= EXERCISE OBJECTIVE =
From the line containing "You are a GUI" to the last line of the data below, copy everything exactly and nothing else; pictures stay out.

*** ENTRIES SUPPLIED ***

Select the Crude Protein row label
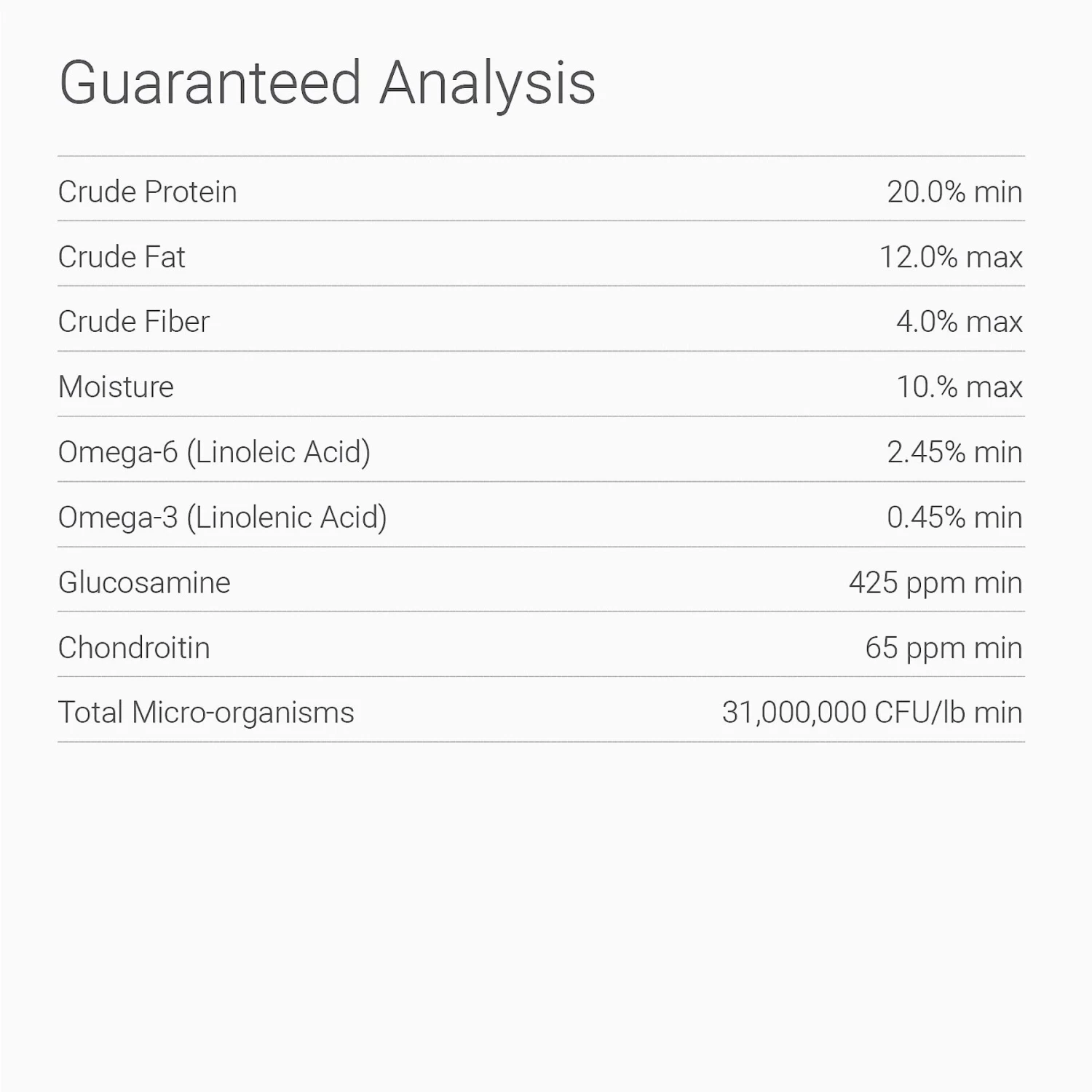The width and height of the screenshot is (1092, 1092). [x=147, y=192]
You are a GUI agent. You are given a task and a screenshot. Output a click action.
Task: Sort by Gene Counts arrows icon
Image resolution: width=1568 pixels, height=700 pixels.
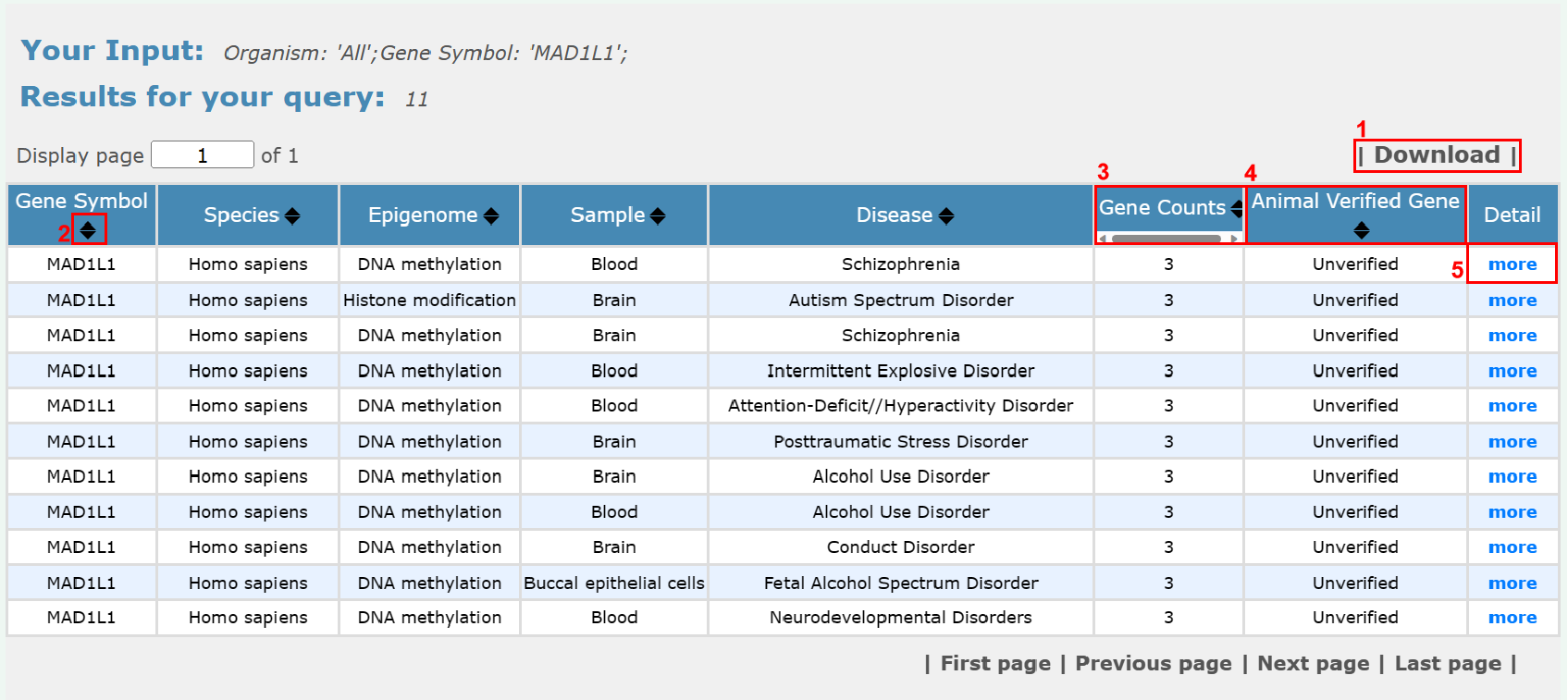pos(1237,208)
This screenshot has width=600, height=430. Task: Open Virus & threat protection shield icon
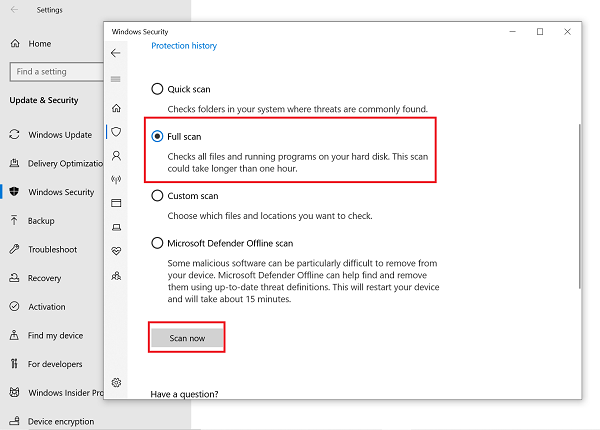[116, 132]
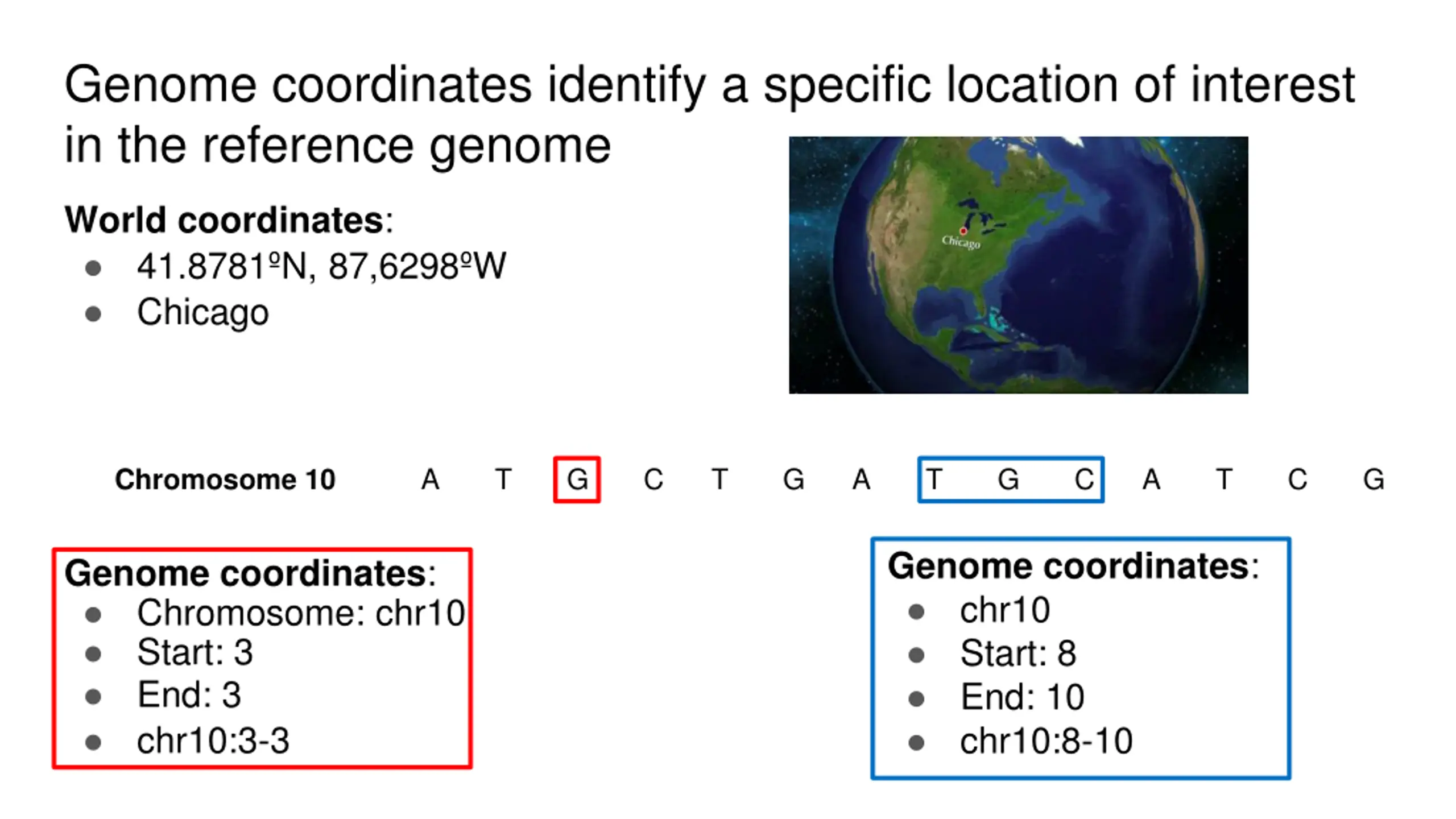Screen dimensions: 1456x819
Task: Select the red Genome coordinates heading
Action: point(250,573)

*** End of ENTRIES SUPPLIED ***

= RESULT FOR THIS EXERCISE =
You are a GUI agent. You are given a task and a screenshot. Output a click action.
Task: Sort by Gene Counts arrows icon
Image resolution: width=1568 pixels, height=700 pixels.
pos(1237,208)
This screenshot has width=600, height=430. Task: Open Virus & threat protection shield icon
[116, 132]
Screen dimensions: 1456x819
Task: Select the red Genome coordinates heading
Action: point(250,573)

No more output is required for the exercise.